Speaking at London’s International Institute for Strategic Studies (IISS) on October 1, U.S. Army General Stanley McChrystal, the commander of U.S. and NATO forces in Afghanistan, outlined what his forces must do differently to contain the Taliban insurgency: “We must gain the initiative by reversing the perceived momentum of the insurgents. We must seek rapid growth of Afghan national security forces, and that is the army and the police, and we must improve their effectiveness and our own through closer partnering, and this means we must plan together, live together, operate together and take advantage of each other's strengths as we move forward.” (Emphasis added.)

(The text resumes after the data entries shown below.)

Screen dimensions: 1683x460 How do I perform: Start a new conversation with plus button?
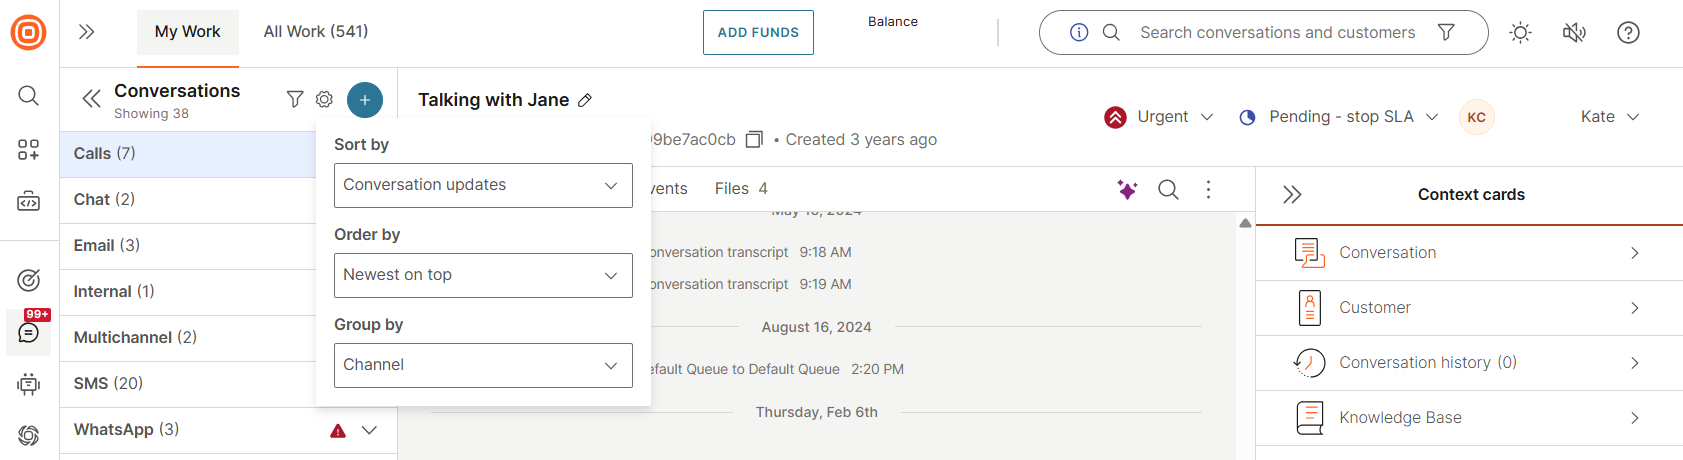pyautogui.click(x=365, y=100)
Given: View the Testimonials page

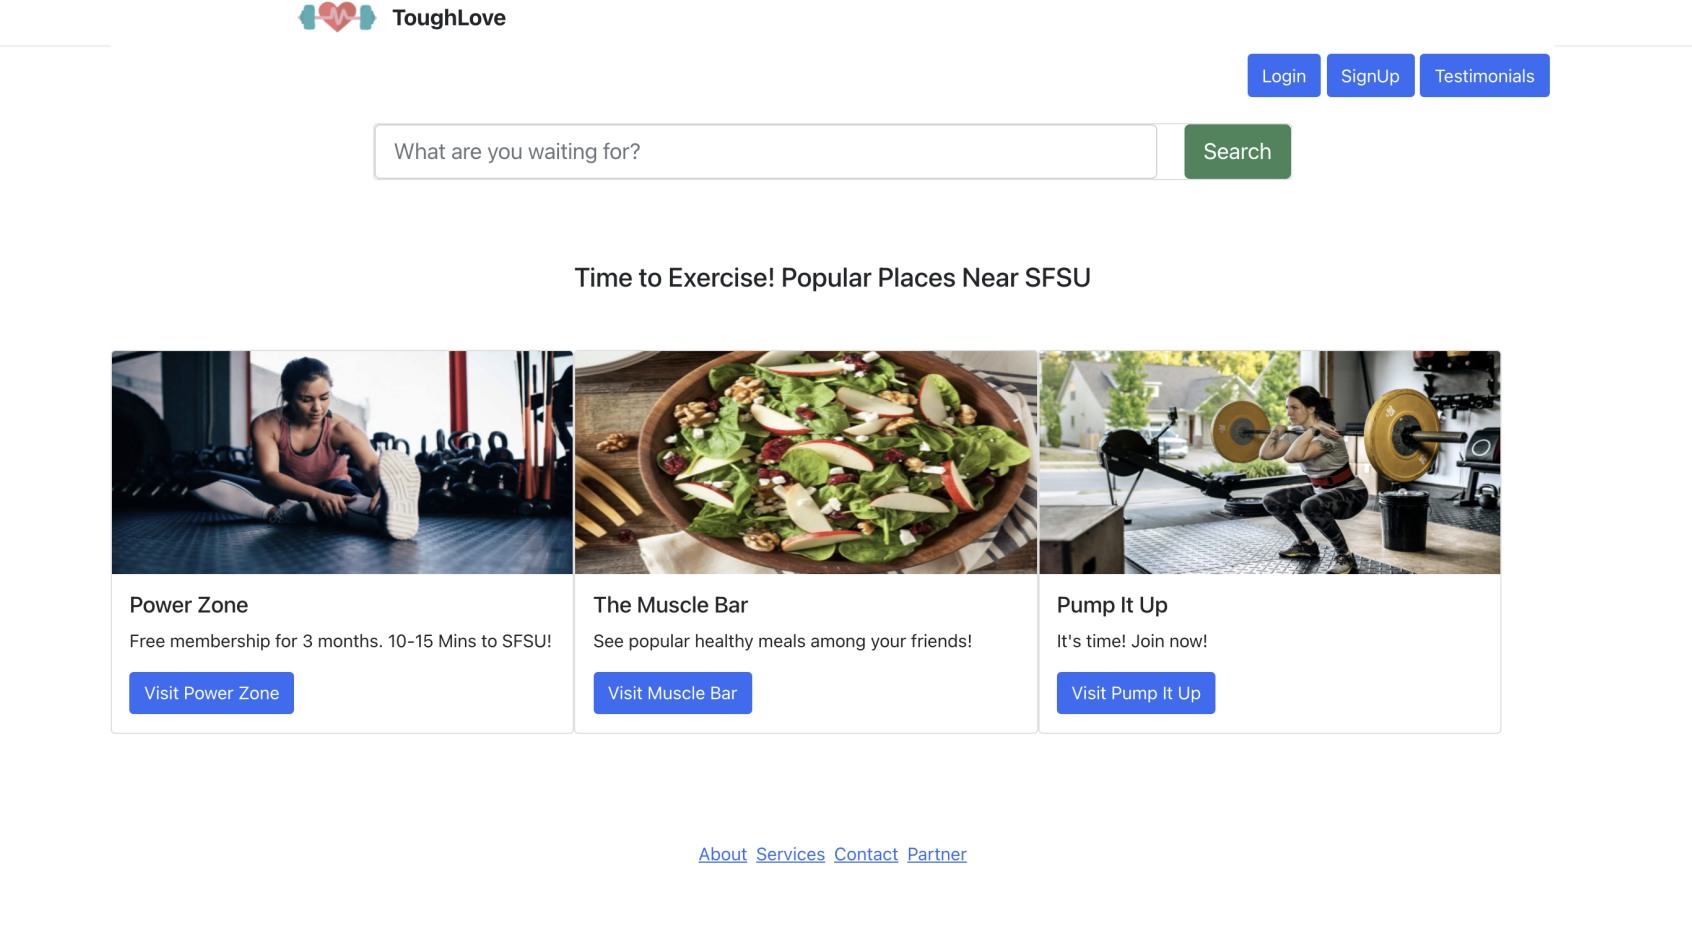Looking at the screenshot, I should coord(1484,76).
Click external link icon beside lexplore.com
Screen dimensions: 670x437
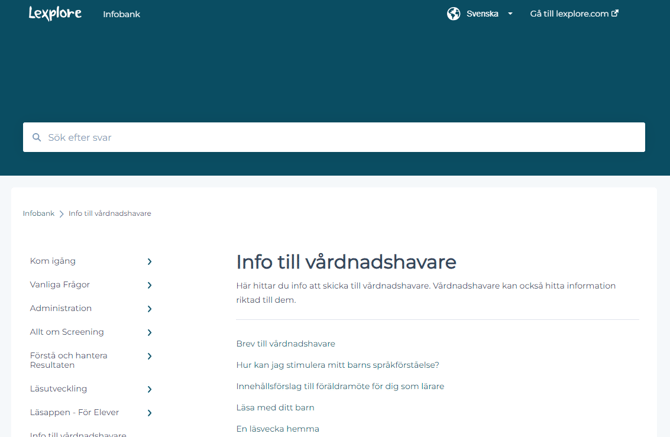click(x=615, y=14)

If helping the growth of Afghan security forces — a substantial component of which includes the nation’s Taliban-infiltrated police — is a key component of General McChrystal’s strategy for transforming Afghanistan into a stable nation free from Taliban and al-Qaeda influence, perhaps he and his Commander-in-chief should reevaluate his strategy.

We suggest considering the viewpoints of two legislators, British MP Paul Flynn (quoted above) and U.S. Rep. Ron Paul, who said in his Texas Straight Talk column of October 13 titled “Saving Face in Afghanistan”:

It is no coincidence that the more troops we send the worse things get. Things are getting worse precisely because we are sending more troops and escalating the violence. We are hoping that good leadership wins out in Afghanistan, but the pool of potential honest leaders from which to draw have been fleeing the violence, leaving a tremendous power vacuum behind. War does not quell bad leaders. It creates them. And the more war we visit on this country, the more bad leaders we will inadvertently create.

The time for Americans to listen to reason rather than rhetoric about "fighting terrorism" concerning the wars in Afghanistan and Iraq is long past due.